Me: I’m flying out of Newark and into LaGuardia – if that’s considered a roundtrip ticket, why can’t I change the city?
Agent: Because it’s only the same city if you’re booking an open-jaw, not when you’re changing the reservation.
Me: (nicely) That doesn’t really make any sense.
Agent: I spoke with my supervisor, and that’s what she said.
Me: Can you give me an example of when that would apply?
Agent: No sir, I can’t.
And really, that’s when it hit me: Nobody knows the rules. That’s why I’m fascinated with this industry. The rules are so complex that nobody knows them. And just when you think you know the rules, you find out you’re wrong. Some things are incredibly flexible (for 50k miles you can fly to Paris and back from Budapest on a reward ticket without any problem), yet some things are incredibly inflexible (Newark and LaGuardia are both considered the same city and different cities.) Some things are generous (note Delta’s now-expired 9,999 bonus miles for a $25 Avis rental), and some things are not (Continental’s half-elite-points policy for cheap tickets not booked on their website). Sometimes an agent will be incredibly helpful (such as when an America West agent let me fly from Columbus to Washington, DC, to see my then-fiance even though my ticket was from Columbus to New York), and sometimes they can be unbelievably stubborn (not allowing standby for free even though the plane is basically empty).

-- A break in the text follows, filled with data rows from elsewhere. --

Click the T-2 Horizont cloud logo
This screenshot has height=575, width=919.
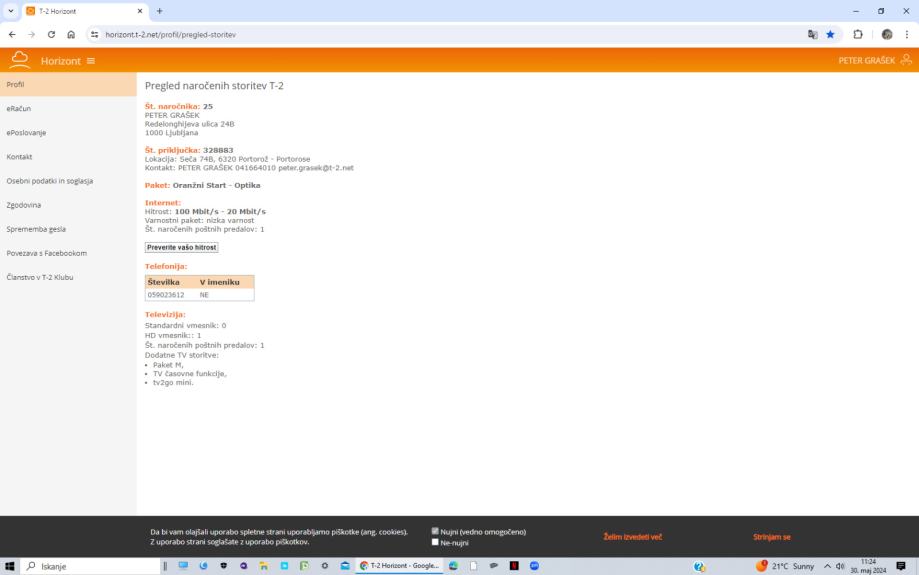[20, 60]
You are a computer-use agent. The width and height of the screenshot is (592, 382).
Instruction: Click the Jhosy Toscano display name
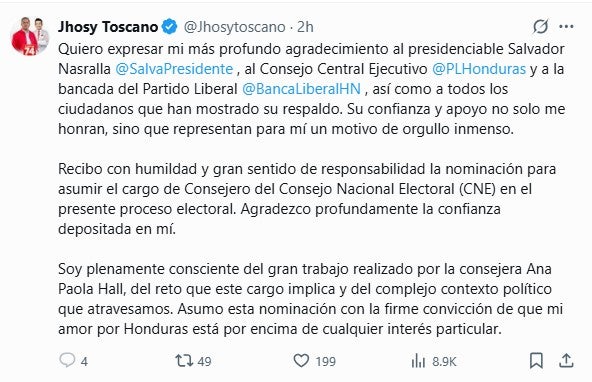tap(108, 27)
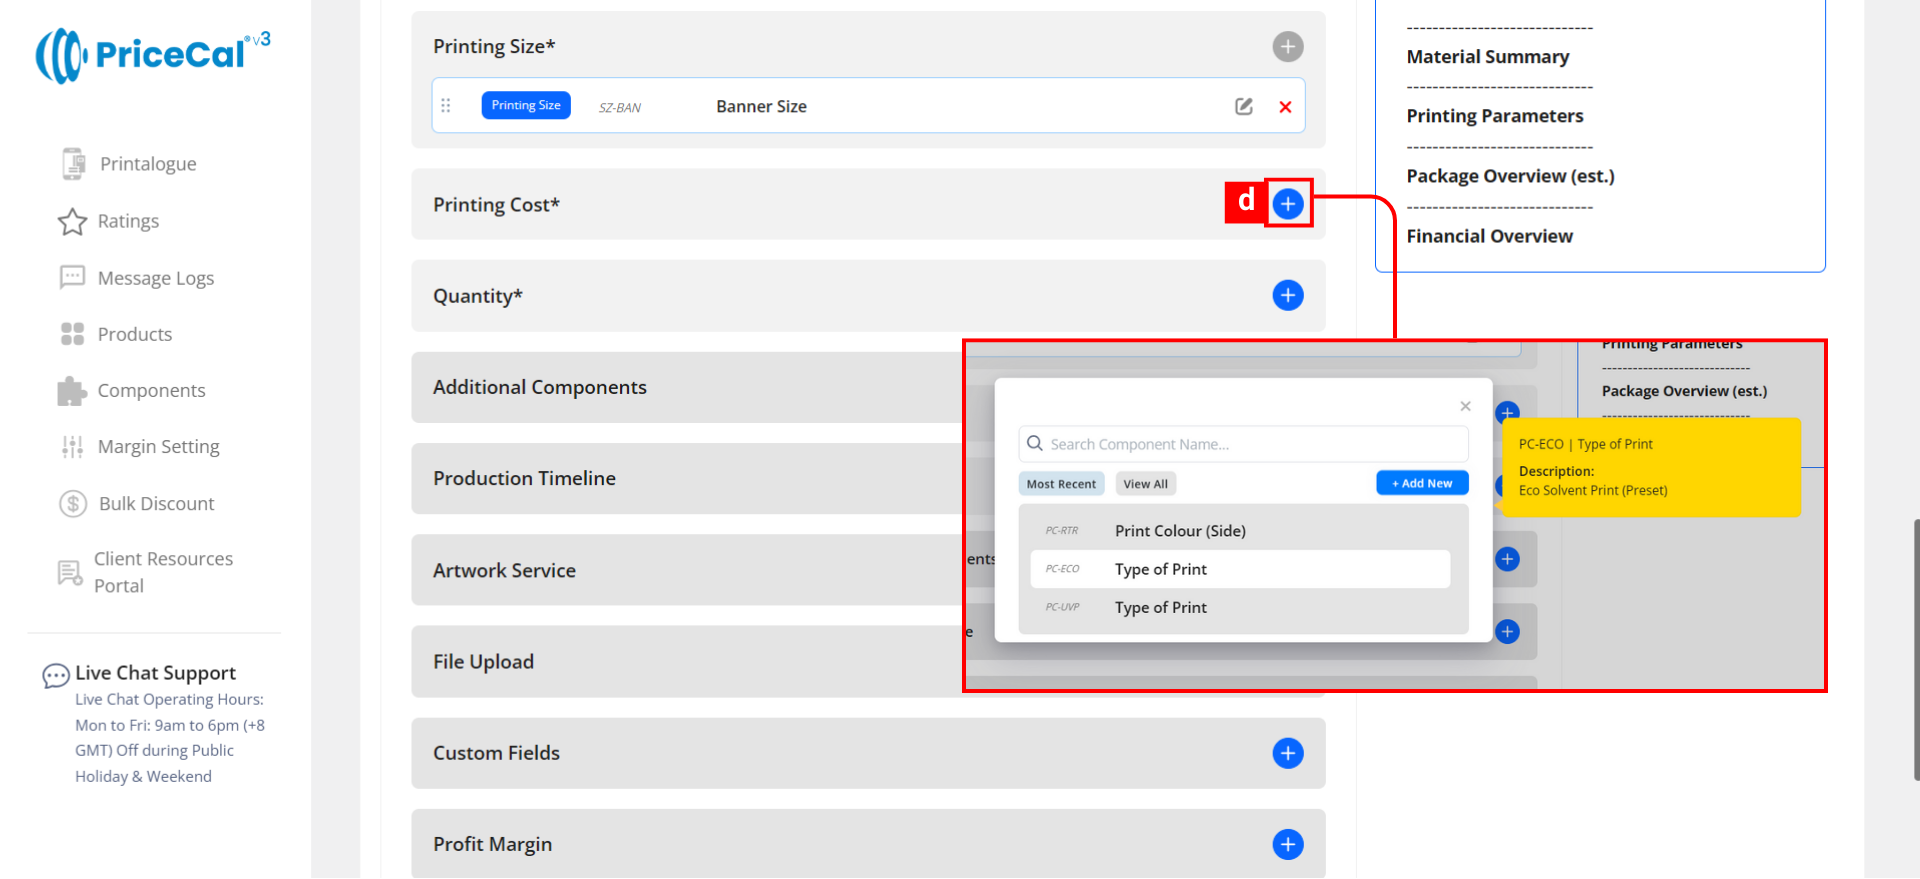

The whole thing is a crapshoot. A game. A gamble. And that’s why so many of us love it. And when you travel frequently, you love it that much more – while hating it at the same time. Think about it – who knows if the agent will charge you $50 for standby, or if they’ll just let you on the plane? Or when you call the night before a flight where you want to standby if the agent will tell you how many seats are left. Or the odds that they’ll fill up. Or if they’ll let you fly into Fort Lauderdale even though your ticket says Miami. Or if you’ll get upgraded. Or what the food will be. Or if there’ll be food. Or whether the flight will take off at all. Or whether you’ll get a hotel room for the canceled flight. Or whether the lounge has free drinks. Or no drinks. Or whether you can open-jaw that reward ticket to Hyderabad while returning from Bangkok. Who the hell knows? You can study this stuff forever, and just when you think you know what’s going to happen – poof! – it all changes.
I’ve heard people refer to “agent roulette” where you just keep calling back until an agent gives you an answer you’re happy to hear. They don’t know the rules either. Sometimes an agent isn’t aware of the whole game, and sometimes they are. Unfortunately sometimes they put a note in your record because they know you’re playing a game. That can backfire on your next round of roulette.
Listen to the words I’ve been using: crapshoot; roulette; odds. It’s all a game. Every aspect of it. The points, the rewards, the chance, the possibilities, the probabilities. Flyertalk has hundreds of threads about all the games. We don’t love flying; we love the game around flying. Hell, flying is just the necessary evil for those who want to play the whole game. No one likes the city of Atlantic City; they like the gambling. The flying around from Houston to Omaha is just the price you pay for the nonstop gaming action.
That’s all to say that I was so annoyed after my first phone call to American to find out why Newark and LaGuardia were both the same and different cities. But after I left the city ticket office today – more confused than when I first called about this whole thing – I was as happy as could be. I played the game and lost. But at least I got to play.